SUPPLIED RECORDS:

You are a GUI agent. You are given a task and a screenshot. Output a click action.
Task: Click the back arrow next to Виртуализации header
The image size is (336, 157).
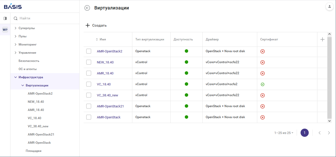pos(87,8)
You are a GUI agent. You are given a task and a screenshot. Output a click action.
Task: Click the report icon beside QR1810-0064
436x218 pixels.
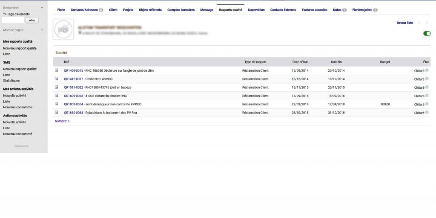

DIRECTION:
Swap every "GUI agent" in the records above for "interface assistant", keep all other wording as it is, and leave the pictures out of your answer.

THE RESPONSE:
You are a interface assistant. You are given a task and a screenshot. Output a click action.
Task: Click the back arrow next to Виртуализации header
The image size is (336, 157).
pos(87,8)
You are a interface assistant. You are given a task and a screenshot. Output a click action.
Task: Click the report icon beside QR1810-0064
436x218 pixels.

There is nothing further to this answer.